As compared to if you lost 32 % of your capital you would have to make 47 % profit to go back to break even. To compare it with the examples 47 % is a lot easier to break even than 640% is.

Chart below shows what percent you'd have to make to get back to break even if you were to lose a certain percentage of your capital.

Concept of Break Even

Bitcoin Trading Account Equity and Break Even Strategy

Account Equity & Break Even

Broker

At 50% draw-down, one would have to earn 100 % on their invested capital - a feat accomplished by less than 5% of all traders globally - just to break-even on an-accounta-trading-account with a 50% loss.

At 80% draw-down, one must quadruple their account equity just to take back to its original equity. This is what is called to "break-even" i.e. Get back to your original trading account balance which you deposited.

The more you lose, the harder it is to make it back to your initial account size.

This is the reason why as a trader you should do everything you can to PROTECT your equity. Do not accept to lose more than 2 percent of your account equity on any 1 single trade transaction.

Bitcoin risk management is about only risking a small percentage of your trading capital in each trade transaction so that you can survive your losing streaks and avoid a large draw down on your trading account.

In Bitcoin, traders use stop loss cryptocurrency orders which are put in order to minimize losses. Controlling risks it involves putting a stop loss bitcoin order after placing an order.

Effective Risk Management

Effective risk management requires controlling all trading risks. A trader should create a clear bitcoin trading money management system & a trading plan. To be in Bitcoin or in any other business you must make decisions involving some risk. All aspects should be measured to keep risk to a minimum and use the above tips on this tutorial.

Ask yourself? Some Tips

1. Can the risks to your investing activities be identified, what forms do they take? & are they clearly understood & planned for? All the risks should be taken care of in your Bitcoin plan.

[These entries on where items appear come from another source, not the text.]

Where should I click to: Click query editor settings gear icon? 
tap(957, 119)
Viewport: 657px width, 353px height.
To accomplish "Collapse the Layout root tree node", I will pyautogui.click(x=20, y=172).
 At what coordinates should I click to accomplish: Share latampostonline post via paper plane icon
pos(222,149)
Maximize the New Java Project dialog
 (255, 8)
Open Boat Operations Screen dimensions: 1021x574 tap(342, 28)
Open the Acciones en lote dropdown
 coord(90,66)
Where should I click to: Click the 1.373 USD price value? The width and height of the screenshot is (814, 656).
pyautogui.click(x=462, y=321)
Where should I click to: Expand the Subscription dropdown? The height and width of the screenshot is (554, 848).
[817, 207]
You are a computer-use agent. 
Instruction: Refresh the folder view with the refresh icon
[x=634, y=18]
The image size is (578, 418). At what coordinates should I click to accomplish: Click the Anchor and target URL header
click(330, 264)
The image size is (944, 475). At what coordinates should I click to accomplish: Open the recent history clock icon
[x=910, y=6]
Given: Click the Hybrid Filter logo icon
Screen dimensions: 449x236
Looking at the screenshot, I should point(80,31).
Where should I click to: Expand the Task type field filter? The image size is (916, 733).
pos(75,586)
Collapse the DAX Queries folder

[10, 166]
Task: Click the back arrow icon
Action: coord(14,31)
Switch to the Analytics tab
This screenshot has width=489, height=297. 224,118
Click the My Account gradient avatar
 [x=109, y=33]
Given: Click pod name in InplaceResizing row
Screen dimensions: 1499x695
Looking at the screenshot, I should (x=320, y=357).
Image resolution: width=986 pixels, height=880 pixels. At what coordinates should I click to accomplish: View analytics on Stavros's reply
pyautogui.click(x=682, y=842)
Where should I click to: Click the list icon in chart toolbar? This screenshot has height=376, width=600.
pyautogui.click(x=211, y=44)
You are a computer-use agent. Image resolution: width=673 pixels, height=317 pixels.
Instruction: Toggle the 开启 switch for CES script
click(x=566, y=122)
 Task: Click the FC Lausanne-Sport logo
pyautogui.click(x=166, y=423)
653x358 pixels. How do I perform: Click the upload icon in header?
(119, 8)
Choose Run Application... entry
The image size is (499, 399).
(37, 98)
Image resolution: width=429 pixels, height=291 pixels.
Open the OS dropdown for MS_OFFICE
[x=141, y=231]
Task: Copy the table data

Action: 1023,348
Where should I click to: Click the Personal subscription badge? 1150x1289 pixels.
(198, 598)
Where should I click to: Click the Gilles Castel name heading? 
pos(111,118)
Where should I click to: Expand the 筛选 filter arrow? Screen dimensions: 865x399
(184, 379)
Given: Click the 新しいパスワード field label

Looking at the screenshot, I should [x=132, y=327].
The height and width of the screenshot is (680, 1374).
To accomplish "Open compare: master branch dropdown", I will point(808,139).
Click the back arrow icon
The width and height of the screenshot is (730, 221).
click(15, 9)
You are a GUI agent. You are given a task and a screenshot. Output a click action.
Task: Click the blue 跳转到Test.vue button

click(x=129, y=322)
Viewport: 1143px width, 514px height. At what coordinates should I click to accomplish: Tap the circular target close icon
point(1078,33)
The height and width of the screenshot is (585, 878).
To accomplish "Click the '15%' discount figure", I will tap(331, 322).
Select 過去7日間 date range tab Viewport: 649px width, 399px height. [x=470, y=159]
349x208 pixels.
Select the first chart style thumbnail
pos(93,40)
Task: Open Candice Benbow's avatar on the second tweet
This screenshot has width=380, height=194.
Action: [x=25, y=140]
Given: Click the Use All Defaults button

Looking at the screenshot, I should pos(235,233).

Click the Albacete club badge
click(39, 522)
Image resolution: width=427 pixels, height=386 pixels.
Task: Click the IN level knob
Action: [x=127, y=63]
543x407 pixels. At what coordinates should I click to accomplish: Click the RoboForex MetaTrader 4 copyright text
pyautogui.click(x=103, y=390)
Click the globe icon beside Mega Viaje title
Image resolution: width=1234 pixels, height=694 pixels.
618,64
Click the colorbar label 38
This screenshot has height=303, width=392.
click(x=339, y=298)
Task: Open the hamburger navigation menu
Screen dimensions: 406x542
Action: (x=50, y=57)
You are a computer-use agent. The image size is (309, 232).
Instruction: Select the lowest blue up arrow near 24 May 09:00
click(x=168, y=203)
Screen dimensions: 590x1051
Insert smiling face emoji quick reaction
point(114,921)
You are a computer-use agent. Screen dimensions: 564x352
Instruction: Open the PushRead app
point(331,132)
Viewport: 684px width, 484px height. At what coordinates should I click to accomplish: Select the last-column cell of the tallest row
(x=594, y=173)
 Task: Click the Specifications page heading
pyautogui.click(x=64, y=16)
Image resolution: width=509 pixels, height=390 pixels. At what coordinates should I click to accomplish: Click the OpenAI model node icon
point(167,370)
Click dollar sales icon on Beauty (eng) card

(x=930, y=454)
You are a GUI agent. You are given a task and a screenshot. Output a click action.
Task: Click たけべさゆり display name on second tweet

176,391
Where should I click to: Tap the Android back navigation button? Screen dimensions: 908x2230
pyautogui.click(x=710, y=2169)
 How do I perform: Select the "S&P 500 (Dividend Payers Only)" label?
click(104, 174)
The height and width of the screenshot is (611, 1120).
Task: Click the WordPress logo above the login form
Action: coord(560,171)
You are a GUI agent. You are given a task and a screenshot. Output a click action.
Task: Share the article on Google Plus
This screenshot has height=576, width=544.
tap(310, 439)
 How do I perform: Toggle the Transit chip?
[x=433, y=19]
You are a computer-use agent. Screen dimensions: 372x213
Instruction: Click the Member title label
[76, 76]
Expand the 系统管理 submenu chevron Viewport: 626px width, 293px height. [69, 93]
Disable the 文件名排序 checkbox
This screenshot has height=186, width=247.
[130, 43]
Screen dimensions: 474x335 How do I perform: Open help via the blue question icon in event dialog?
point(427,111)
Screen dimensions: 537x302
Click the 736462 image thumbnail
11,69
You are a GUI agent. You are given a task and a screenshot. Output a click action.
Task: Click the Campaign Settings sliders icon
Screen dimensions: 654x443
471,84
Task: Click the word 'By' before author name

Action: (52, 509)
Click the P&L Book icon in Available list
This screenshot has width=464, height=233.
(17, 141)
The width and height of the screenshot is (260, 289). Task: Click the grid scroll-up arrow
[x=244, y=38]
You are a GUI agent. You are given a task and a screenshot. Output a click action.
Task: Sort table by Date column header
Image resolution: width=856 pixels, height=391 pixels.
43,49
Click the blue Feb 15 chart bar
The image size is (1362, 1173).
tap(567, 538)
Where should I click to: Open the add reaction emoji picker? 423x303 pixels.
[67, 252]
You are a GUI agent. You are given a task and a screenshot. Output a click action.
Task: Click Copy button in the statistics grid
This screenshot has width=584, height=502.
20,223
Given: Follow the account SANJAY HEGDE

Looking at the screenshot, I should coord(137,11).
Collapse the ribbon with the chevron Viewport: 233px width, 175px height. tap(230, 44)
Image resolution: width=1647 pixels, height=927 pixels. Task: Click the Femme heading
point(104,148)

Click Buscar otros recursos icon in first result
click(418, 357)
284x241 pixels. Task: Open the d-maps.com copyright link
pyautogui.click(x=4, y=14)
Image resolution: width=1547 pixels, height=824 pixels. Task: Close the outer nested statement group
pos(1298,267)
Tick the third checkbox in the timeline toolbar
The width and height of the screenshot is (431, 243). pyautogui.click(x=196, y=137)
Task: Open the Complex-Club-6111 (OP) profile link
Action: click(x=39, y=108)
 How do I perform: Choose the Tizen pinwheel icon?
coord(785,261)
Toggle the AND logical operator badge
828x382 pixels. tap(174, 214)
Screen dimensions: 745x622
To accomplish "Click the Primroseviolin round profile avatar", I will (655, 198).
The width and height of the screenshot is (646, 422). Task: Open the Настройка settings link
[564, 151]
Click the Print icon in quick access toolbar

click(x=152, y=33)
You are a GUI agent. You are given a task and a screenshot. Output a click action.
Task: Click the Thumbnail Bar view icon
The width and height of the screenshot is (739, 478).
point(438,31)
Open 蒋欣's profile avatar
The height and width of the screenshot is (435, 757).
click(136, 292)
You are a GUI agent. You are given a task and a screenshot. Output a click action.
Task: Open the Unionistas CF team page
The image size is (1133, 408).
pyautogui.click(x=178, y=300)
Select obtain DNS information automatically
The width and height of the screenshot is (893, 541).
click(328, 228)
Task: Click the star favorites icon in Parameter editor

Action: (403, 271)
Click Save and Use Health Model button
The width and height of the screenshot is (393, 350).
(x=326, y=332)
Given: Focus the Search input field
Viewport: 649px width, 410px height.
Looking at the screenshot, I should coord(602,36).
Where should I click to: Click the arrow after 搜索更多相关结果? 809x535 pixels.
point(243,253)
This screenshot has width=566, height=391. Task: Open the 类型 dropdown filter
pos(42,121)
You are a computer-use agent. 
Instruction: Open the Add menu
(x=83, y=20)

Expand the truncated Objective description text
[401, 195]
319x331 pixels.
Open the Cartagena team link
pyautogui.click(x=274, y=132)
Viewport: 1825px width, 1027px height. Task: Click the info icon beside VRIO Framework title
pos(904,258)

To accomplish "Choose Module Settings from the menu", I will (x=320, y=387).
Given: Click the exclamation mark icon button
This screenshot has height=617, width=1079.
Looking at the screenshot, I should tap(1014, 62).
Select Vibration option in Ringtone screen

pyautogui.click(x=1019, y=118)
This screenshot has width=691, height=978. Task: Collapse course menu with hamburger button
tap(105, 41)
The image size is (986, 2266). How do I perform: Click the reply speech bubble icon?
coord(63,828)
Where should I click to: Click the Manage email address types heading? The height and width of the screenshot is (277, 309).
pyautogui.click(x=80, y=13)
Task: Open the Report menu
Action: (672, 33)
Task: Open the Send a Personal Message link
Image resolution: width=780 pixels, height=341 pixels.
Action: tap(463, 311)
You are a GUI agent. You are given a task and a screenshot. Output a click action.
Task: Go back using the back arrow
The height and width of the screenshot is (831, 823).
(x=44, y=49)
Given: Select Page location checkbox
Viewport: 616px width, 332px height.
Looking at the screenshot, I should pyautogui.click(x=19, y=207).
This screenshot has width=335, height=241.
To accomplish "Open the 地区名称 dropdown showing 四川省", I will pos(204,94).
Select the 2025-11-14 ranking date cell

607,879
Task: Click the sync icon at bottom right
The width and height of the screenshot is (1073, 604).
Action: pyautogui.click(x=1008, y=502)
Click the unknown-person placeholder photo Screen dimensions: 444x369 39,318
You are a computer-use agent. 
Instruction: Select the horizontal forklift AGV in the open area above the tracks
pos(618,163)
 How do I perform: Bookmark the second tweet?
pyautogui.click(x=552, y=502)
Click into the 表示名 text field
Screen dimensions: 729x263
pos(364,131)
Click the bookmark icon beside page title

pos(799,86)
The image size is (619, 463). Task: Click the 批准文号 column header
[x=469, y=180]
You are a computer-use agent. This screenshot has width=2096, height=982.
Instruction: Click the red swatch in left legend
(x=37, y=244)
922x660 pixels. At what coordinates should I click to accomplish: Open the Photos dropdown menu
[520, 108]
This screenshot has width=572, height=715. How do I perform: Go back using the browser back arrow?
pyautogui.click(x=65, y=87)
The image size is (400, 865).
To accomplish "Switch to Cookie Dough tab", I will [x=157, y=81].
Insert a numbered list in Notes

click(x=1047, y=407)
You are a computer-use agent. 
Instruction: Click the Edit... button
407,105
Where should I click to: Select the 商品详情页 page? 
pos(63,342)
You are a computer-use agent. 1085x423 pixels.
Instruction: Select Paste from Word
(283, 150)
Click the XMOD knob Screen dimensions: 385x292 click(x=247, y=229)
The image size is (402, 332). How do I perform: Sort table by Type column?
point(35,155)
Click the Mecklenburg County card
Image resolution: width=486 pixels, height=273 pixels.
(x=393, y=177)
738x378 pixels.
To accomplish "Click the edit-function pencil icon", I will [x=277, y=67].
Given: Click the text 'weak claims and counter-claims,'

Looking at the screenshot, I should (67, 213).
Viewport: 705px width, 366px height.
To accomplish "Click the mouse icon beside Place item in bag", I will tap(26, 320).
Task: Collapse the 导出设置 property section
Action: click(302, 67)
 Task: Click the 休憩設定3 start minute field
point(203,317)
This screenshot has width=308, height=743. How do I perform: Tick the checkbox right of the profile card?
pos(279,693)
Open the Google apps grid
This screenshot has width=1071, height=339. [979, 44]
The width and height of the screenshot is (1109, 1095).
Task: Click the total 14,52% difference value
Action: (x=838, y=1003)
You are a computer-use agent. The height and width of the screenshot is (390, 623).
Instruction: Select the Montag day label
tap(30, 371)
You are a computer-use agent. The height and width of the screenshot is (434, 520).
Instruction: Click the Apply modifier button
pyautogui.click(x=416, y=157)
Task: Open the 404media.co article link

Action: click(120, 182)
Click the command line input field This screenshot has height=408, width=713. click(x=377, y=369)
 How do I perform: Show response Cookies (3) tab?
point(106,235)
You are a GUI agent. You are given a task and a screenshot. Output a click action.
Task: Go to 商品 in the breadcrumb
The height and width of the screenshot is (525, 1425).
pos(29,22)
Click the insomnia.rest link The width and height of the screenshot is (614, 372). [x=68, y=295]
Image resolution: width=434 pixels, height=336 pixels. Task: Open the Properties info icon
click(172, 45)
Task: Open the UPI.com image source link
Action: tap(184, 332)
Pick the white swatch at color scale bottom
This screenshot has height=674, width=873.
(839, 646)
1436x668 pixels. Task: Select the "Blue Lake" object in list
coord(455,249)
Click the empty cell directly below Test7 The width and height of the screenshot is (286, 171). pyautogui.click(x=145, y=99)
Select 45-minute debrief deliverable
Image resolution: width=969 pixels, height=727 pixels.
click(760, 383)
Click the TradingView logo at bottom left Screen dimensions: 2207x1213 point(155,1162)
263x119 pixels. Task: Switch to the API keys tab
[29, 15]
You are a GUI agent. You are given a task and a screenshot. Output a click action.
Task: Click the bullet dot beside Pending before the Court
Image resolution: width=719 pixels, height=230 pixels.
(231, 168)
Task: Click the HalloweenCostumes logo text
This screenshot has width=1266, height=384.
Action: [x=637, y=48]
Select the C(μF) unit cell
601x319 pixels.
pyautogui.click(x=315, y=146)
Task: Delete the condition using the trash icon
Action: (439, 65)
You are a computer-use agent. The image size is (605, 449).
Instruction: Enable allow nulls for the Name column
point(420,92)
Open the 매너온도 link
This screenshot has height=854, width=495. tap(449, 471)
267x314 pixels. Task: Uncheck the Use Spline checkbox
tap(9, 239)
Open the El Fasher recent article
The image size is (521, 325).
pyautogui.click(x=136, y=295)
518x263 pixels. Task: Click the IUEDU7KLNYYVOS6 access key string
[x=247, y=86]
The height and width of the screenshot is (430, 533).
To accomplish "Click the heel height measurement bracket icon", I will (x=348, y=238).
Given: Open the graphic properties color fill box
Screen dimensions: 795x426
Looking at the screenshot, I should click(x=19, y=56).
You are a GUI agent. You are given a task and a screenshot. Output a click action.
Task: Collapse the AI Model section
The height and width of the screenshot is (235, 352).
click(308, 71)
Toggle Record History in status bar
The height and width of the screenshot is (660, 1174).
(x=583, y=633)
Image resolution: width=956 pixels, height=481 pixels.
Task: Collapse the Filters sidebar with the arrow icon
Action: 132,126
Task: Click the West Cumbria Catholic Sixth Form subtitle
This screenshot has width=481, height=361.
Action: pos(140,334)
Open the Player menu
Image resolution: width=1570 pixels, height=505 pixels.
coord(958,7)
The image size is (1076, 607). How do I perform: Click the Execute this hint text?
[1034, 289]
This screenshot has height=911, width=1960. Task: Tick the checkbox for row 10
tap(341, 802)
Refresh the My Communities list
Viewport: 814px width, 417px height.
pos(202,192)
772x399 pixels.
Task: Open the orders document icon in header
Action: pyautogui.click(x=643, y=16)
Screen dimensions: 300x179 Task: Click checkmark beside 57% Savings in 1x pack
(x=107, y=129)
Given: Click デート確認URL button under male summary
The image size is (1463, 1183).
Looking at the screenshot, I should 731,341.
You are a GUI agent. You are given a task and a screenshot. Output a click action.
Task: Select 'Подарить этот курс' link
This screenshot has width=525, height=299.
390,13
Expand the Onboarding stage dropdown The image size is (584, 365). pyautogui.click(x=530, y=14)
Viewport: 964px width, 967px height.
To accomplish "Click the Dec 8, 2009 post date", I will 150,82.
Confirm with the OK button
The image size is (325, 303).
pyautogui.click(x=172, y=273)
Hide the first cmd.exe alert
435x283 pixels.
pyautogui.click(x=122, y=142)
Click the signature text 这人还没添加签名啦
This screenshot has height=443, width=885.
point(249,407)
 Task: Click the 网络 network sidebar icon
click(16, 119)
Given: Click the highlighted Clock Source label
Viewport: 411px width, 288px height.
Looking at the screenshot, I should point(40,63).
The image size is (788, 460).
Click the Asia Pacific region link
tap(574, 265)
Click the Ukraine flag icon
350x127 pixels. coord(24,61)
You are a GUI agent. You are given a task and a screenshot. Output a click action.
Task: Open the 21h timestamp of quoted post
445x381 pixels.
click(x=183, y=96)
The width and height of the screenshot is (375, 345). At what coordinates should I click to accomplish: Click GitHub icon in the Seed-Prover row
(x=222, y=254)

2. Do you grade the risks faced by you when trading in a structured way? - Do you've a trading plan? - have you read about this course which is thoroughly covered discussed here on this Site.

3. Do you know the maximum potential risk of each exposure for each transaction that you place?

4. Are decisions made on the basis of reliable and timely data & based on a strategy or not? Have you read about bitcoin systems here on this website tutorial tutorials.

5. Are the risks large in relation to the turnover of your invested capital & what impact could they have on your profits margins and your margin requirements?

6. Over what trading time periods do risks of your trading activities exist? - Do you hold trades long-term or short-term? what type of trader are you?

7. Are the exposures a one-off or are they recurring?

8. Do you know enough about the ways in which your Bitcoin risks can be reduced or hedged and what it would cost if you did not include these measures to reduce potential loss, & what impact would it make to any up side of your profit?

9. Have your rules been adequately addressed, to ensure that you make and keep your profits.